We are not satisfied with the situation as far as surveying practice is concerned in Nigeria, particularly in the areas of surveying and mapping. Most of our maps presently are outdated. Most of them were produced in the 60s. The township maps are also out of date because the rate of planning does not meet up the rate of physical development in towns like Ibadan and Ilorin. In all these cities, you hardly can find an up to date maps, which should not be. Most surveyors in practice are usually underemployed; we can do more. We have enough carrying capacity to do more but due to lack of patronage, particularly the Federal, State and the local governments, we’re not able to do much.

What will you then be expecting from governments?
We are advocating that, one, planning is very important in every area of development, particularly physical development, if you see a road that is well built, take for example, Lagos- Ibadan Expressway, you find out that curves are smooth and that the surfaces of the road are smooth, those are the areas where surveying can be experienced. You find out those that are of uneven surface or that the curves are not gradual, means that either surveying is not present or competent surveyors are not employed into it.

Quackery has been a major challenge to surveying profession. What roles is the association and other institutions playing in the fight against it?
Quackery is common in all professions. They called it fake. Somebody who is not supposed to do a work he is doing is either a quack or a fake person. In surveying too, we have the ethics committee of our profession both at the national and the state levels. The work of the ethics committee is to call those that are doing what they are not supposed to do to order. That is if you are a fake surveyor, if you are caught, you will be dealt with and handed over to the police. Even if you are a practitioner and you commit some misdemeanor, the ethics committee will deal with you to ensure that surveyors do the right thing. We also advise people when they find somebody that parade himself as a surveyor, if they are not sure, they can call our association or surveyor- general of the state to find out the about that person, that is whether he is competent to do what he claimed he can do. Through the cooperation of the practitioners and the public, we will be able to reduce the effect of quackery in our society, and the quicker we are able to do that the better for all of us.
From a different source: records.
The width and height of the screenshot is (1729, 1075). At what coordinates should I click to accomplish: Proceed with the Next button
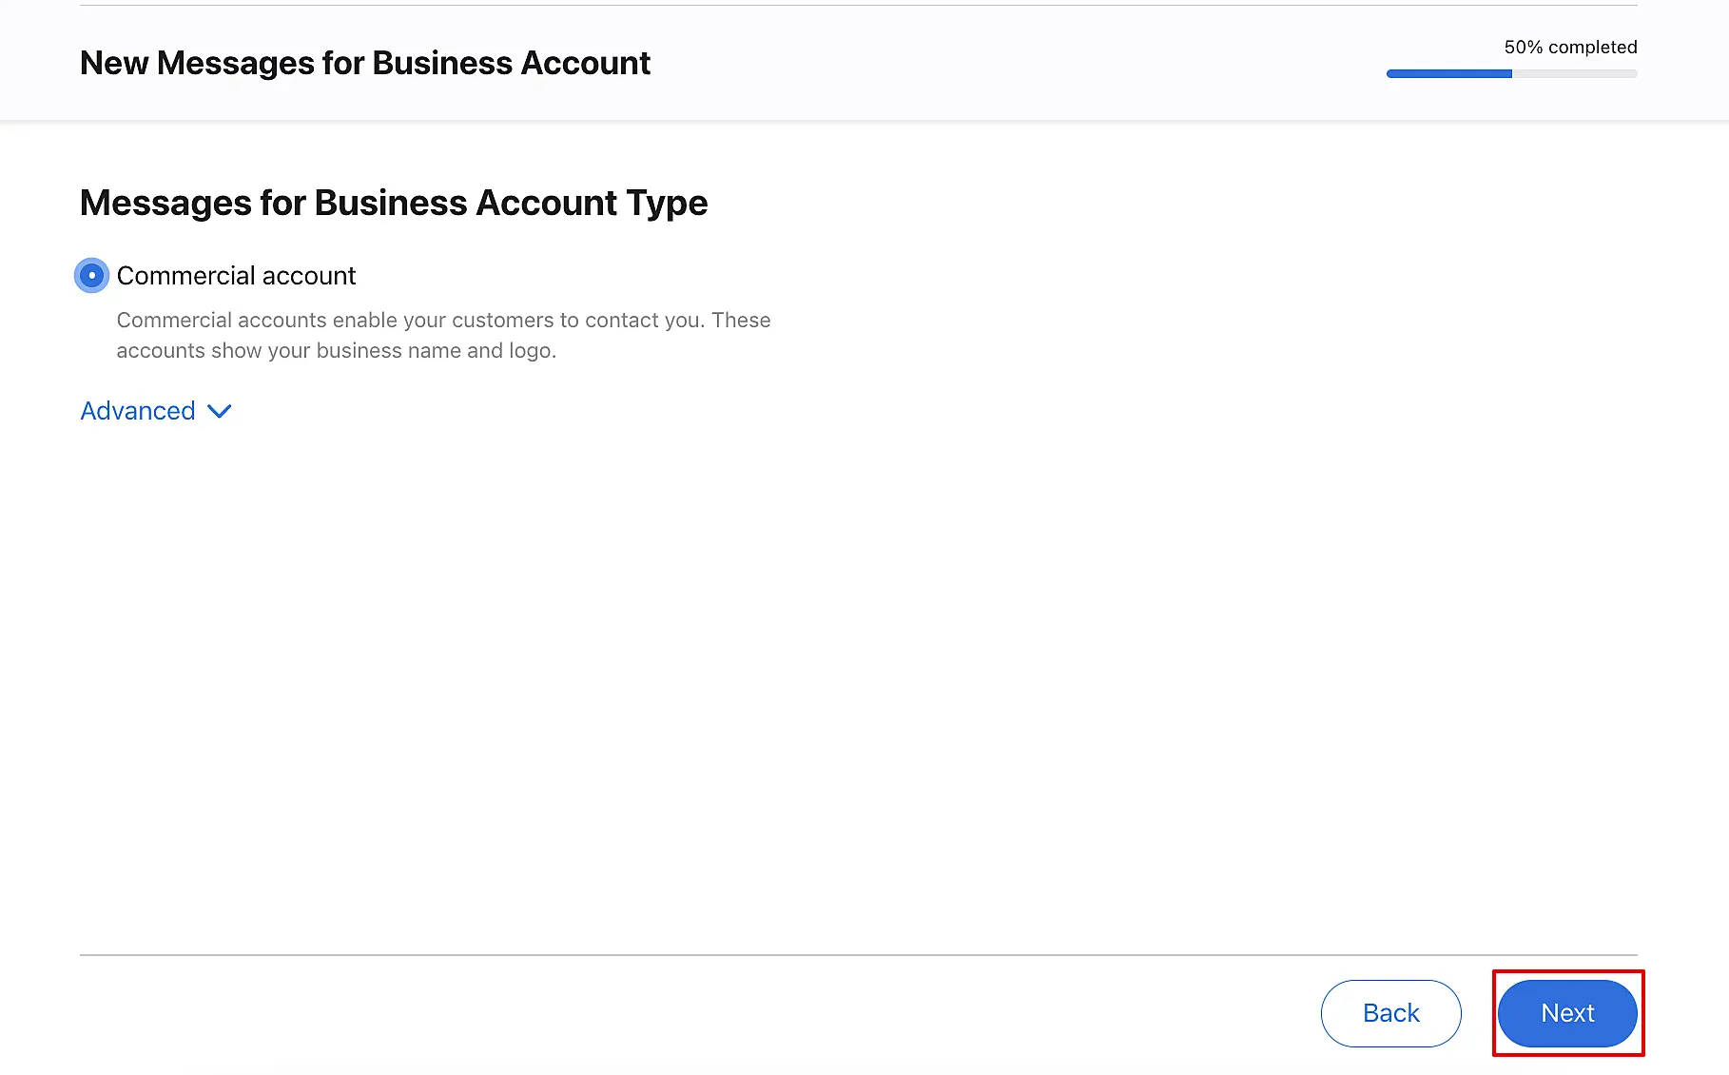pyautogui.click(x=1567, y=1013)
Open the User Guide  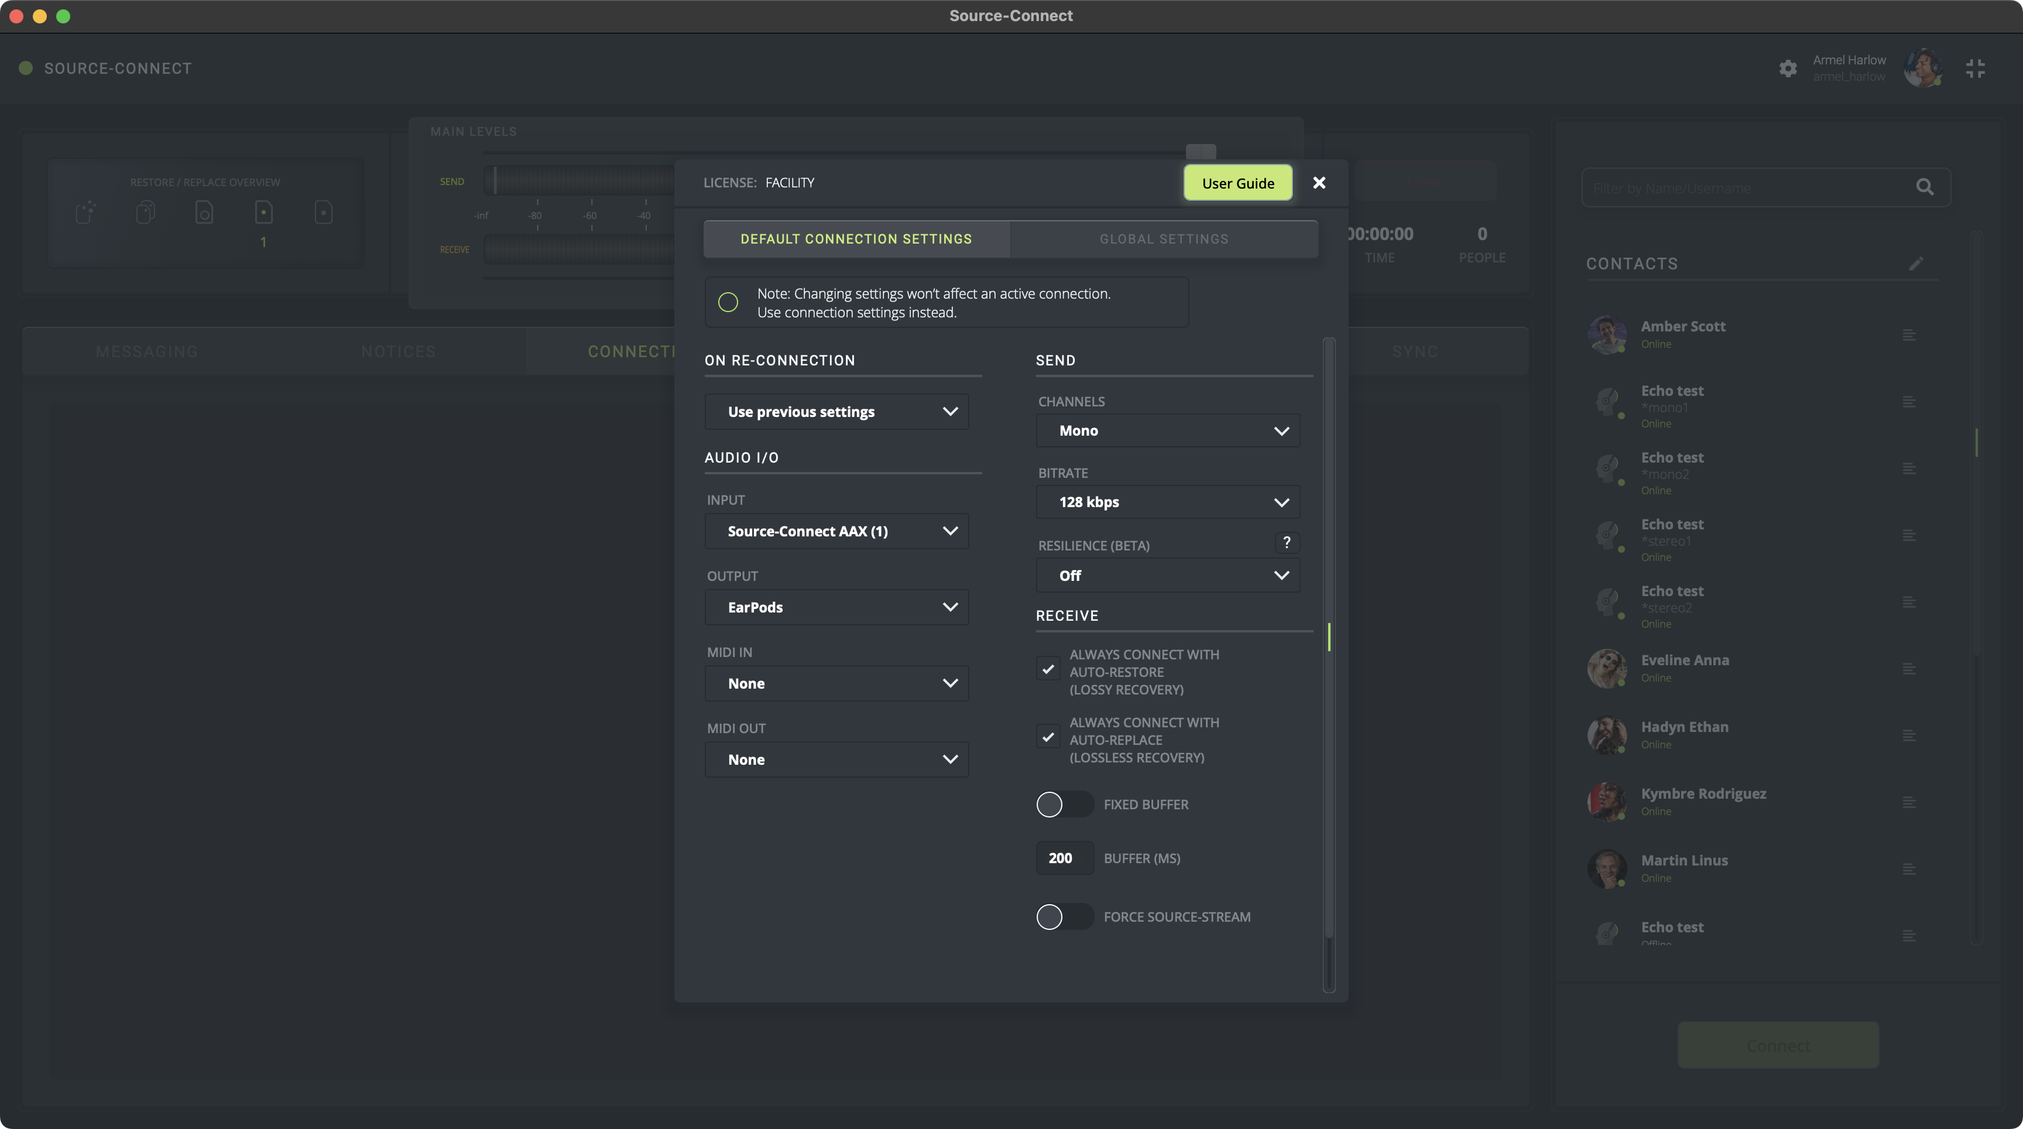coord(1238,183)
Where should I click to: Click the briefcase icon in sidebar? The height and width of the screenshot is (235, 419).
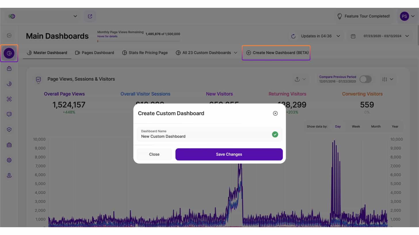(9, 145)
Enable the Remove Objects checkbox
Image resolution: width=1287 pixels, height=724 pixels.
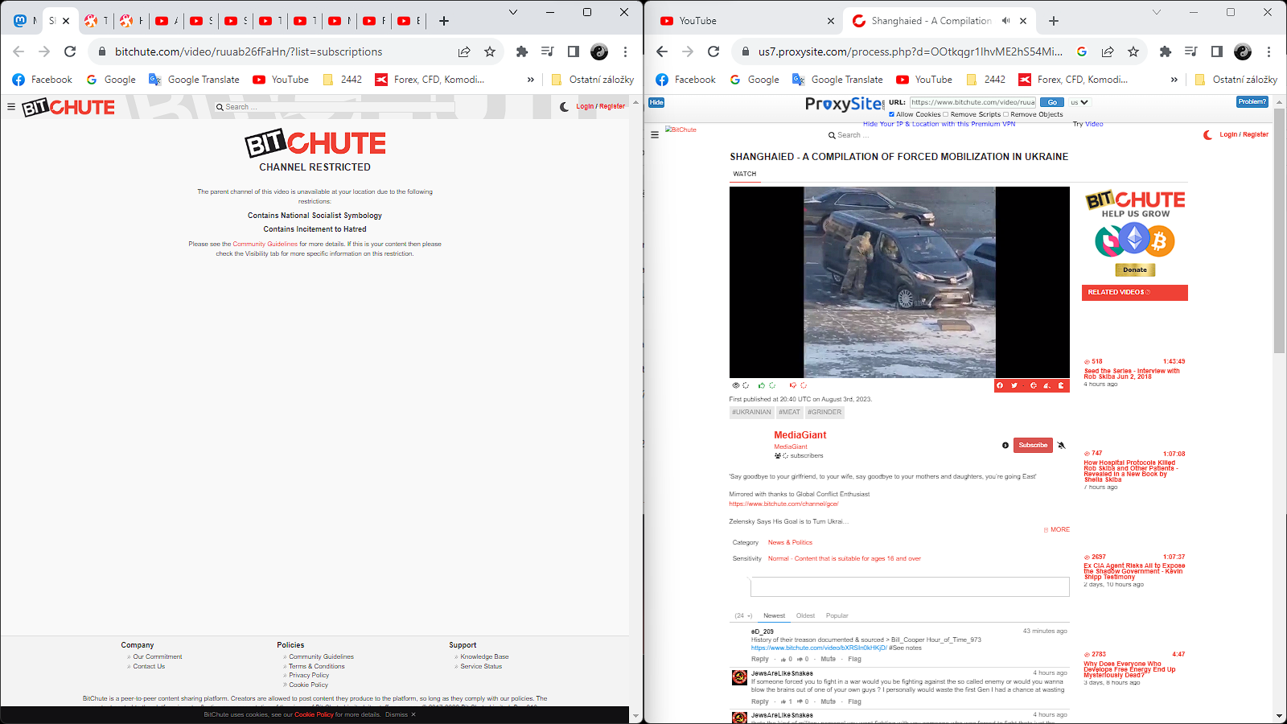point(1005,114)
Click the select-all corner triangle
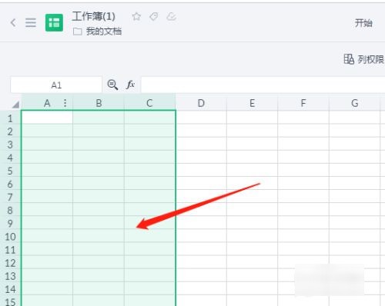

The recent review of professional fees for surveyors generated a lot of heat. Don’t you think that the fees are on the high side considering the present economic situation in Nigeria?
The fees appear high to the people because they don’t quite understand the fact that surveyors do so many things. Many people don’t understand the consultancy aspects of surveying. Surveyors also deploy very expensive equipment that are imported. So when you add the cost of equipment to the cost unlike other professions like engineering, the cost of their equipment is outside their own cost. But in our own case, we add the equipment’s cost into our services, and then people feel that we charged a lot. But I don’t think the charge is on the high side as our sister professions in the built environment are making more money than us with little efforts.

There is also the issue of fake survey plans. How can it be curtailed?
This can be curtailed by the offices of the surveyor-general because every survey works is for a purpose. If you carried out a survey, you should be able to find out the status of the survey. So, if some body carried out a survey for you, don’t just keep it at home find out the purpose of the survey. Go to the office of the surveyor- general and find out if the area is under acquisition or not. By so doing you will be able to find out because the office of surveyor-general or any surveyor should be able to identify the survey plan by mere sighting of it. So do not just go anywhere to do survey plan, if you want the cheapest service, you are more likely to get a substandard service. Always go for a reputable surveyor, a reputable surveyor will not give you a fake plan but when some one wants the cheapest, then you are likely to go to the wrong hands. My advice is that you should check the status of the survey plan that is given to you.